Overview

As healthcare pivots from fee-for-service to value-based care (VBC), the spotlight is on providing quality care at reduced costs. To achieve this, hospitals are increasingly adopting innovative strategies and programs, tactics and tools. A game-changer in this evolution is real-time adverse event, or patient harm, monitoring – which enables measurement and management.

By proactively identifying patient harm while patients are receiving care, hospitals can reduce or even avoid what is considered “low-value care” and, consequently, unlock material value on their VBC journey.

In this article, we explore the multifaceted benefits of patient harm monitoring and its transformative potential for health systems aiming for optimal patient outcomes and cost efficiency.
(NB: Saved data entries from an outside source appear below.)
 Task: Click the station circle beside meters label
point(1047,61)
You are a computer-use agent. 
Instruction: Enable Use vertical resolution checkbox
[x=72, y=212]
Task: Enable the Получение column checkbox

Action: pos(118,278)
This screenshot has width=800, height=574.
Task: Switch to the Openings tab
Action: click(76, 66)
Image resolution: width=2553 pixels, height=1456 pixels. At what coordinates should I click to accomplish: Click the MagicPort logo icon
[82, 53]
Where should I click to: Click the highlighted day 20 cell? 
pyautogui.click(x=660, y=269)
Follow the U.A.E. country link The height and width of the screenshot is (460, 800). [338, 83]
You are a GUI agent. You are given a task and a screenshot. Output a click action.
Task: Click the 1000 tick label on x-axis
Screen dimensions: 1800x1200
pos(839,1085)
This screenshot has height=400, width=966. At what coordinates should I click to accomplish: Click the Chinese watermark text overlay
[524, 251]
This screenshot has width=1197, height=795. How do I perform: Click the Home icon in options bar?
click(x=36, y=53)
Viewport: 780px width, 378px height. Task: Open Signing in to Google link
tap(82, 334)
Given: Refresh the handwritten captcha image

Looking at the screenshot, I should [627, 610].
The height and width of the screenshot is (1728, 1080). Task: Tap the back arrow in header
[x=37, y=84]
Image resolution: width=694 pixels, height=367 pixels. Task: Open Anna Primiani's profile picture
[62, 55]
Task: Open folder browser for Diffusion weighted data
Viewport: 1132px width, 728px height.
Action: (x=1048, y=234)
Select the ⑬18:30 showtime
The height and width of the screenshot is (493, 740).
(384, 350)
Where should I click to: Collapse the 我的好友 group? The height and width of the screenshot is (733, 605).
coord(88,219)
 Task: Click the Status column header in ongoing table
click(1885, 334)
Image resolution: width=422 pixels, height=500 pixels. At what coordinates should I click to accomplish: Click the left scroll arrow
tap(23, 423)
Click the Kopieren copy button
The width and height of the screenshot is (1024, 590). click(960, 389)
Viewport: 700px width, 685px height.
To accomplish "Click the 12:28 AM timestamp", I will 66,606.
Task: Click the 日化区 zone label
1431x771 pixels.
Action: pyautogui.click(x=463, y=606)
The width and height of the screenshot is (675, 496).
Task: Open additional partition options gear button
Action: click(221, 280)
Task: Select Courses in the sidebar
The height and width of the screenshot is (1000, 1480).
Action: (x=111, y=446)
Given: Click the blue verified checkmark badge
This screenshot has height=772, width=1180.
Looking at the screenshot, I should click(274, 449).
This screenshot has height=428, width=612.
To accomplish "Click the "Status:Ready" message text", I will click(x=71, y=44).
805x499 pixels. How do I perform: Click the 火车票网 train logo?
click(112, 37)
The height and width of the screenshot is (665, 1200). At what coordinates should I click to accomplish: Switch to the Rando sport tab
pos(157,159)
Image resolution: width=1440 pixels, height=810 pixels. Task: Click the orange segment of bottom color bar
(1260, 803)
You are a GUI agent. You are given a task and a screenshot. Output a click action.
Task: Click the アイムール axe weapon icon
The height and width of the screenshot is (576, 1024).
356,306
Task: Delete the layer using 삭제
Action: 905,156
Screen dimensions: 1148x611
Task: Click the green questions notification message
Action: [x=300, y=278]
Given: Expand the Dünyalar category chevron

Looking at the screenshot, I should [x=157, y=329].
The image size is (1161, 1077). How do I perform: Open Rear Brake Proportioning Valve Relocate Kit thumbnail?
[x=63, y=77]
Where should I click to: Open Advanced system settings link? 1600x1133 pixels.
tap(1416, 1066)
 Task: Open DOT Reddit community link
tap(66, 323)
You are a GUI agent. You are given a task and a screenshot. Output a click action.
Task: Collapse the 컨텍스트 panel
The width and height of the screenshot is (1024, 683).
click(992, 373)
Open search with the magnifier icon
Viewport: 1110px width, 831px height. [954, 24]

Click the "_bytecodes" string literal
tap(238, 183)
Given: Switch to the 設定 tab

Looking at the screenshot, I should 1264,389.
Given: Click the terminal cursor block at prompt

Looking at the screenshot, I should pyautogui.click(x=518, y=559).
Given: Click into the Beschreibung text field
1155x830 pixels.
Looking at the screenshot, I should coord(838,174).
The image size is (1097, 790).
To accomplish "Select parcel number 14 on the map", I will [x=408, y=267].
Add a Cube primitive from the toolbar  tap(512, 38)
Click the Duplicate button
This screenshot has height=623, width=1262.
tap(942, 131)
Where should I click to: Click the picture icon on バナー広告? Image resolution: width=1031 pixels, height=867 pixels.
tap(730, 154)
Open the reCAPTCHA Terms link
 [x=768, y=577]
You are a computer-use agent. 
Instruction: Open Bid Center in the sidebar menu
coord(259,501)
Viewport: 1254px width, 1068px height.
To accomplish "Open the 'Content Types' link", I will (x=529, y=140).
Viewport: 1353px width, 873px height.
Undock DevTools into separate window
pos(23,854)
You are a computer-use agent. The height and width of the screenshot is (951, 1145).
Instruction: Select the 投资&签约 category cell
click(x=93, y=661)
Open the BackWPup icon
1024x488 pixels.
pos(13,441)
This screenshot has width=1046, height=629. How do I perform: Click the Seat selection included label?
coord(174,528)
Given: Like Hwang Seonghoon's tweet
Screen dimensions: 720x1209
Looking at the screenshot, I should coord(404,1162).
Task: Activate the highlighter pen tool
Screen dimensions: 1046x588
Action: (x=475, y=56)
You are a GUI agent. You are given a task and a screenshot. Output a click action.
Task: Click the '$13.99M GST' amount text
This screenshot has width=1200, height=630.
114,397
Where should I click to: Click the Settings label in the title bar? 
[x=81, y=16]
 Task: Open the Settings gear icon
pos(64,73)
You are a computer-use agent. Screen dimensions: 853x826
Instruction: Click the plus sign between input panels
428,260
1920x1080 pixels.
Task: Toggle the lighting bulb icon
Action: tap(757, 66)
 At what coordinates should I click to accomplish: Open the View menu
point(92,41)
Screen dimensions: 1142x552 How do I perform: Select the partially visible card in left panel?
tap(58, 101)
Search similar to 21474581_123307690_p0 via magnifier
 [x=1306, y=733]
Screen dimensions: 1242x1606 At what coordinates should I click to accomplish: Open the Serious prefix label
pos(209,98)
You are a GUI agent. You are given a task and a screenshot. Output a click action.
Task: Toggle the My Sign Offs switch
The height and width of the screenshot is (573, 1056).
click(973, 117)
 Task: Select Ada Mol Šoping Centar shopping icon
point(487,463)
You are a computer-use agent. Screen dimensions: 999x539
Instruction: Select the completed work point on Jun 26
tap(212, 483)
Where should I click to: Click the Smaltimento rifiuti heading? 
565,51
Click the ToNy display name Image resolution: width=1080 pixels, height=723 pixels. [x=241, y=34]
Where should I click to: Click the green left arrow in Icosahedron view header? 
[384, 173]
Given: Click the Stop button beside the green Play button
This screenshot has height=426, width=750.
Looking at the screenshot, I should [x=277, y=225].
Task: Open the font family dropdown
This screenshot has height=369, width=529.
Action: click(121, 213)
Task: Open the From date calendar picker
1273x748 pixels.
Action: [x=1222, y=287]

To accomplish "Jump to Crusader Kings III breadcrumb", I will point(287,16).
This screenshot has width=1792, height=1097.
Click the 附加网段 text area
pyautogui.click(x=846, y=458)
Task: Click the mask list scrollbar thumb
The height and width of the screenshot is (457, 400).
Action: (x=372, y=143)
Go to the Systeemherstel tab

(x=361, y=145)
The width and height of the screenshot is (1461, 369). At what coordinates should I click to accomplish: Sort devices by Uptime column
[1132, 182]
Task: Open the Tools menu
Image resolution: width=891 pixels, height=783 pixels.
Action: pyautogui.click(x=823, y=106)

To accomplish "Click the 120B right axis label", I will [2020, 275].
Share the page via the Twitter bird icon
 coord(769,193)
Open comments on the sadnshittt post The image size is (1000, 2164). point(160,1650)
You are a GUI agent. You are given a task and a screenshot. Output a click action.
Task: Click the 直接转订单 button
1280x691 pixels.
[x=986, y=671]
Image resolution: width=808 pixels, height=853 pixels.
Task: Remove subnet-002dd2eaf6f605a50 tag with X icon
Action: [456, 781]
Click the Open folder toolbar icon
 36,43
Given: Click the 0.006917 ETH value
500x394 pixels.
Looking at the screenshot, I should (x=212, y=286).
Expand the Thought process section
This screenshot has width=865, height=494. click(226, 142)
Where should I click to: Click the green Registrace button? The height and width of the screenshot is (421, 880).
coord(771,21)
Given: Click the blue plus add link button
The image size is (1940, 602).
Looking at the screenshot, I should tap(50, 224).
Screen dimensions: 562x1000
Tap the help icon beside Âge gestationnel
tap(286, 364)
Five Dimensions of Value: How Patient Harm Monitoring Transforms Healthcare

  1. Clinical Value. Pascal VPS, with its cutting-edge analytics, allows health systems to detect serious harm incidents often overlooked. Research, including studies conducted by Bates et al, and Pascal’s own client data has shown that implementing VPS can lead to a reduction of over 25% in overall harm, elevating patient safety and the overall quality of care. A striking fact from CMS suggests that around 29% of oversedation-related harm arises from inadequate monitoring[1]The Joint Commission Sentinel Event database, emphasizing the importance of vigilant oversight.
  2. Financial Value. When hospitals reduce patient harm, they are also reducing excessive length of stay (XLOS), which the landmark Bates et al Harvard study published in The New England Journal of Medicine most recently showed equates to 5.1 days – in line with other peer-reviewed published and real world evidence. This results in 3x-5x ROI per year, making a robust business case for patient safety initiatives and VBC strategies.

Both the Bates et al article and Dr. Don Berwick, in his accompanying editorial, observed that,

“The harder you look, the more harm you find.”

This means it comes down to leadership: do they want to find harm? Will they budget to enable their teams to find harm? Will they evaluate the impact of superior clinical and financial outcomes? Or is it simply too hard to calculate the negative impact on fixed and variable costs and prefer to launch some other new initiative?

  1. Regulatory Value. CMS has announced a shift from claims-based measures such as the PSI-90 to EHR-based hospital harm measures. CMS has promulgated the first three, and it’s broadly expected that another 12-15 are in the pipeline. Now trigger-based adverse event detection not only enables health systems to improve outcomes but using the same data in the same workflow avoids CMS penalties and maximizes reimbursement.

Value-based care aims to optimize healthcare resources while maintaining high-quality care. Adverse event monitoring helps hospitals achieve this by reducing unnecessary healthcare costs associated with adverse events. By actively monitoring and addressing adverse events, hospitals can prevent complications, avoid unnecessary readmissions, and minimize the overall cost burden on the healthcare system. Additionally, monitoring enables hospitals to identify areas where resource allocation can be optimized, leading to better cost management and improved efficiency.

  1. Legal Value. Pascal enables health systems to do VPS within a PSO, ensuring a “culture of safety” supports a non-punitive environment as we work to use this new method to learn the true measurement of harm and to reduce it through intervention, improvement, and advanced analytics. Pascal protects more significant harm findings of takeaway #1 from legal discovery or subpoena in our PSO and doing so eliminates legal liability in identifying harm as compared to traditional PSO models. Furthermore, this technology-enabled method identifies potentially compensable events (PCEs) within 24 hours of the patient harm occurring, opening up significant opportunities to reduce financial liability, legal expenses, and indemnity payouts.
  1. Experience Value. All of the aforementioned dimensions improve patient experience. Pascal is well positioned to enable hospitals to use near real-time or real-time patient safety and risk information directly with patients and their families. This might take the form of initiating CANDOR or CRP programs with AE Outcomes – improving patient experience – or even, as Pascal did with Robert Wood Johnson-sponsored pilot at Mass Gen Brigham – share real-time outcomes and insights directly with patients and their families.

Conclusion

In the era of value-based care, is it possible to achieve value-based care while ignoring the evidence and real world data showing that health systems are not only finding 10x the level of serious harm with a trigger-based method but reducing that greater share of harm found by over 25%

Pascal’s view is, “No” – it’s not possible to claim to have high value care while ignoring the 95% of patient harm missed by the “See something, Say something” approach, i.e. event reporting.

Hospitals must embrace innovative approaches to improve patient outcomes while effectively managing costs. Adverse event monitoring, measurement, and management provides hospitals with a powerful tool to achieve these goals. By proactively identifying and preventing adverse events, hospitals can enhance patient safety, optimize resource allocation, and improve overall quality of care.

As hospitals continue to adapt to the evolving healthcare landscape, integrating robust adverse event monitoring systems will undoubtedly play a vital role in their journey toward delivering high-value care.